DOJ collects more than $1 billion in antitrust fines
NEW YORK (Legal Newsline) - The Department of Justice collected more than $1 billion in fines, penalties, restitution and other fees during Fiscal Year 2011 from criminal antitrust violators, according to a recent report.
The report, published Jan. 9 by the law firm of Gibson, Dunn and Crutcher, based in New York City -- said the amount is the second-highest collected in DOJ history. The total payments consist of an estimated $523 million in criminal fines and more than $500 million in restitution, penalties, and disgorgement paid to state and federal agencies.

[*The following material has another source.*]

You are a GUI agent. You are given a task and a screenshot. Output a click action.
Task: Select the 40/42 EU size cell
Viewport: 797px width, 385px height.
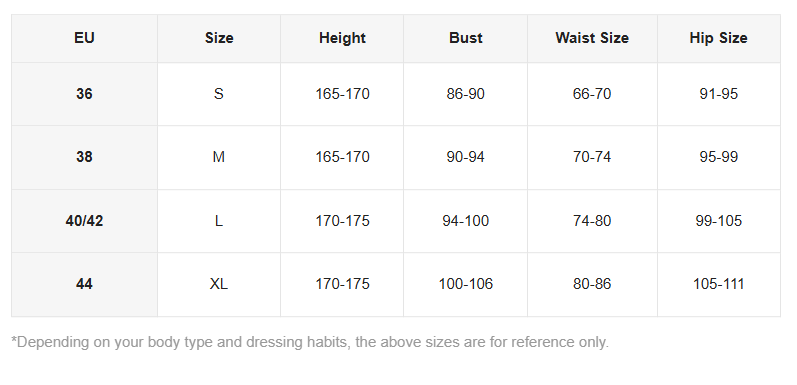84,221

It represents an increase of more than 78 percent from FY 2010. The report opines that the Antitrust Division is sending "a clear to the corporate world that DOJ's zealous pursuit of large fines for collusive conduct continues unabated."
The report notes that although the Antitrust Division has yet to publish their year end statistics, GDC's "estimate is supported by Acting Assistant Attorney General Sharis Pozen's testimony before Congress in December 2011."

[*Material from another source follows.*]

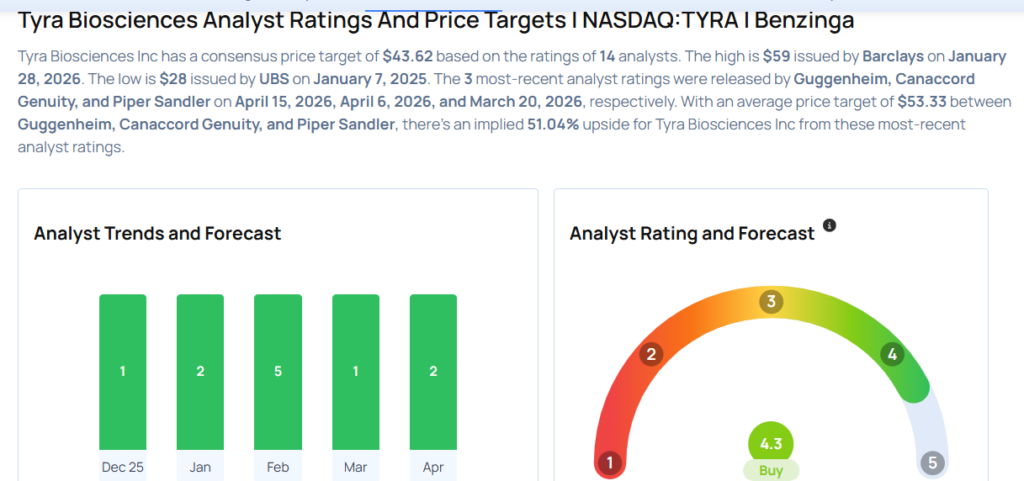Click the Dec 25 month label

The Antitrust Division published a report Dec. 20 listing Sherman Act violations yielding corporate fines of $10 million or more. Among the cases included were a $32 million fine against Samsung of Korea in 2011 for their role in price fixing in the cathode ray tube market; a $38 million fine of Northwest Airlines, U.S.A. in 2010 and $49.1 million against Panasonic in 2011.
The Division also noted that its "international program" made great strides. It cited the case of the Division's continuing investigation of price-fixing in the air transportation industry. It noted that they have cooperated with enforcement agencies on five continents. It also mentioned that they have conducted merger reviews - often pursuant to waivers from the parties - with competition agencies in Australia, Brazil, Canada, Colombia, the European Union, Germany, Japan, Mexico, South Africa, the United Kingdom, and other nations.
Another example of international cooperation was the Antitrust Division's close cooperation "with the German Federal Cartel Office on the acquisition of certain patents and patent applications from Novell Inc. by CPTN Holdings (a holding company owned by Microsoft Inc., Oracle Corp., Apple Inc. and EMC Corp.). This was the first merger enforcement cooperation the Division had had with Germany in 20 years."
Then there was the complaint and consent decree involving Unilever and Alberto-Culver Co. The Antitrust Division worked its counterparts in Mexico, South Africa, and the United Kingdom. Ultimately the two firms were required to divest two hair care brands in order to proceed with Unilever's acquisition of Alberto-Culver. The different jurisdictions affected by the merger resulted involved various product markets and competitive issues.
The Antitrust Division is forecasting an even stronger relationship with anticompetitive enforcement government entities in China. According to Assistant Attorney General Christine Varney, "Our cooperative relationship with the [Chinese antimonopoly agencies] has steadily strengthened."